For the past month, astronomers have been buzzing about van Dokkum's findings, and many aren't too happy about it, said astronomer Richard Ellis of the California Institute of Technology.
Van Dokkum's paper challenges the assumption of "a more orderly universe" and gives credence to "the idea that the universe is more complicated than we think," Ellis said. "It's a little alarmist."
Ellis said it is too early to tell if van Dokkum is right or wrong, but it is shaking up the field "like a cat among pigeons."
Van Dokkum agreed, saying, "Frankly, it's a big pain."
Ellis said the new study does make sense. Its biggest weakness might be its assumption that the chemical composition of dwarf stars is the same in elliptical galaxies as in the Milky Way. That might be wrong, Ellis said. Even if it is, it would mean there are only five times more red dwarf stars in elliptical galaxies than scientists previously thought, instead of 10 or 20, van Dokkum said.
Slightly closer to home, at least in our own galaxy, one dwarf star has astronomers at Harvard taking another step in their search for life. They were able to home in on the atmosphere of a planet circling that star using the European Southern Observatory's Very Large Telescope in Chile. The planet lives up to the word alien.
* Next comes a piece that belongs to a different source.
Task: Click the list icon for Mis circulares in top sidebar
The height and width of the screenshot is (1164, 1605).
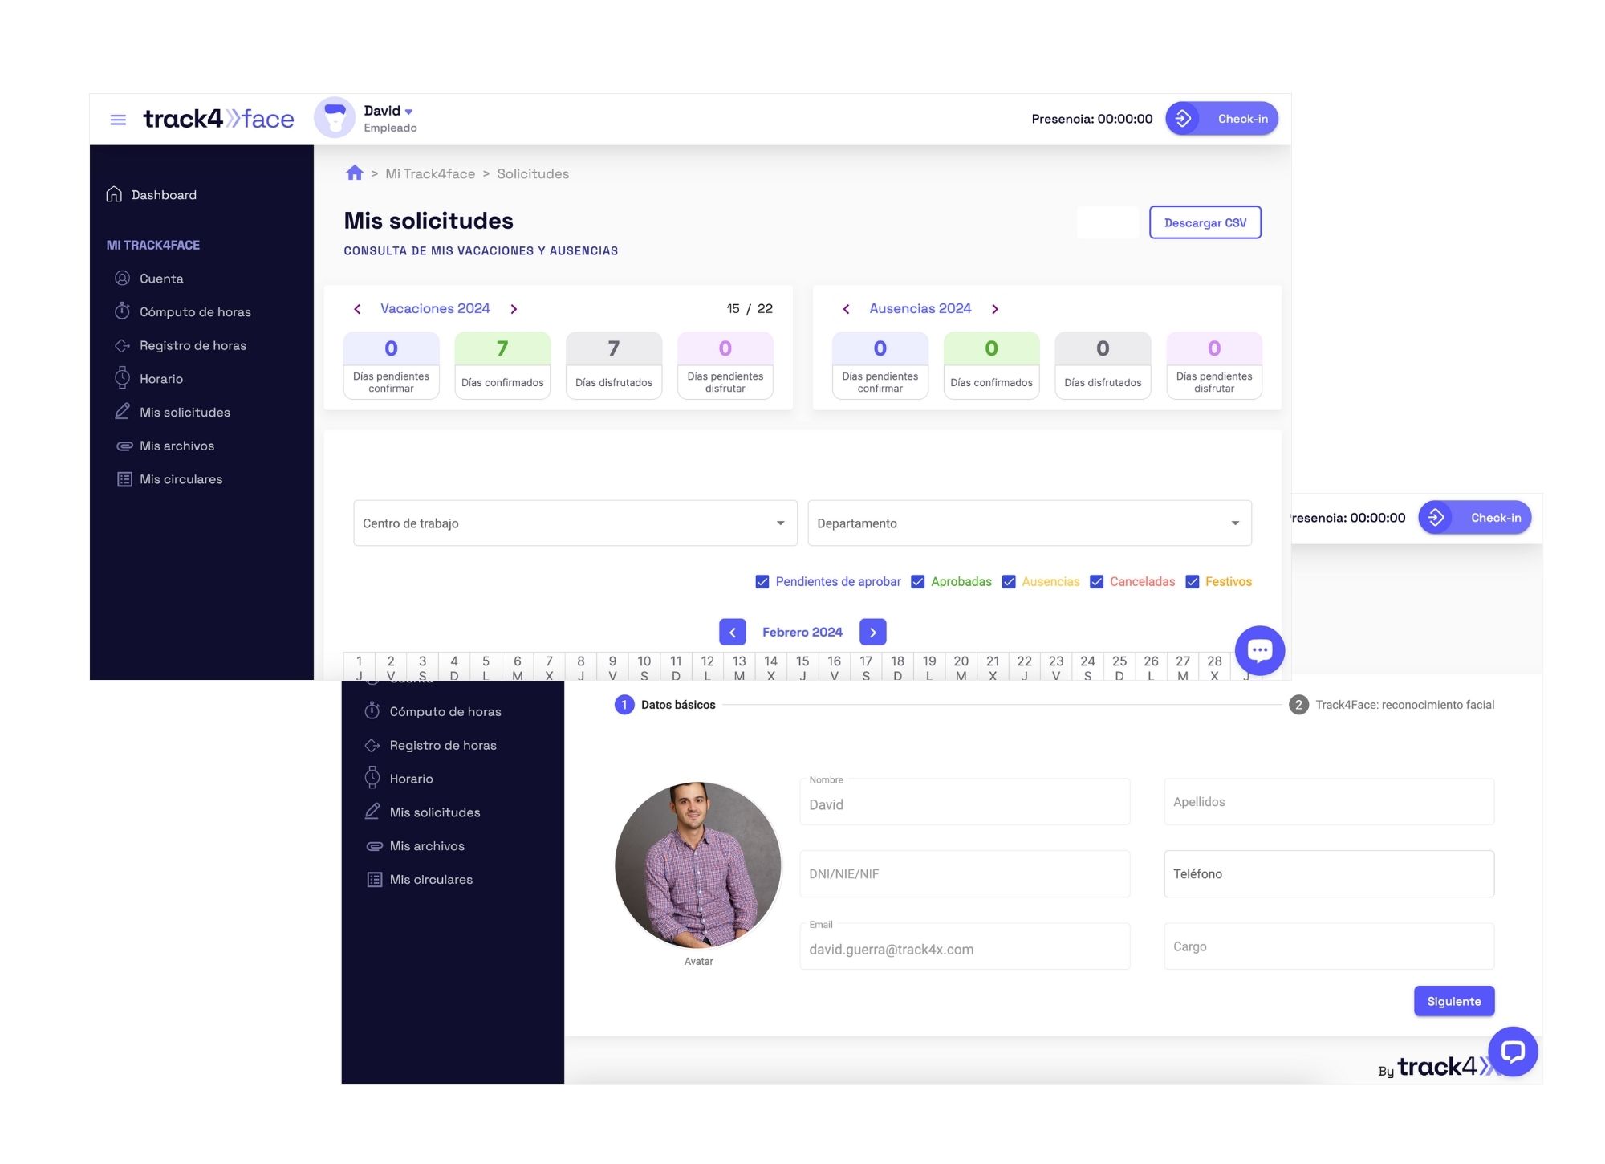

Their paper reports that this giant planet's atmosphere is either dense with sizzling water vapor like a souped-up steam bath, or it's full of hazy, choking hydrogen and helium clouds with a slightly blue tint. The latter is more likely, say the researchers and others not involved in the study.
While scientists have been able to figure out the atmosphere of gas giants the size of Jupiter or bigger, this is a first for the type of planet called a super Earth -- something with a mass 2 to 10 times Earth's. It is more comparable to Neptune and circles a star about 42 light years from Earth. A light year is nearly 6 trillion miles.
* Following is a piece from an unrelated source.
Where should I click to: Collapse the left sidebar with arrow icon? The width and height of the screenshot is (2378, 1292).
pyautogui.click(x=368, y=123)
And while this planet is nowhere near livable -- it's about 440 degrees (about 225 degrees Celsius) -- characterizing its atmosphere is a big step toward understanding potentially habitable planets outside our solar system, said study chief author Jacob Bean at the Harvard Smithsonian Center for Astrophysics.
"You wouldn't want to be there. It would be unpleasant," said study co-author Eliza Kempton of the University of California Santa Cruz.
Bean and Kempton looked at the light spectrum signature from the large planet as it passed in front of the dwarf star, and the result led to two possible conclusions: steam bath or haze.
The steam bath is the more interesting possibility because water is key to life, said outside scientist Alan Boss of the Carnegie Institution of Washington.
But an upcoming and still unpublished study by Kempton and Bryce Croll at the University of Toronto points more toward a hydrogen-helium atmosphere, several astronomers said.
Editors' Note: An earlier version of this story erroneously said that astronomer Eliza Kempton is affiliated with the University of California Santa Clara; Kempton is actually at the University of California Santa Cruz. This story has been updated to reflect the correction.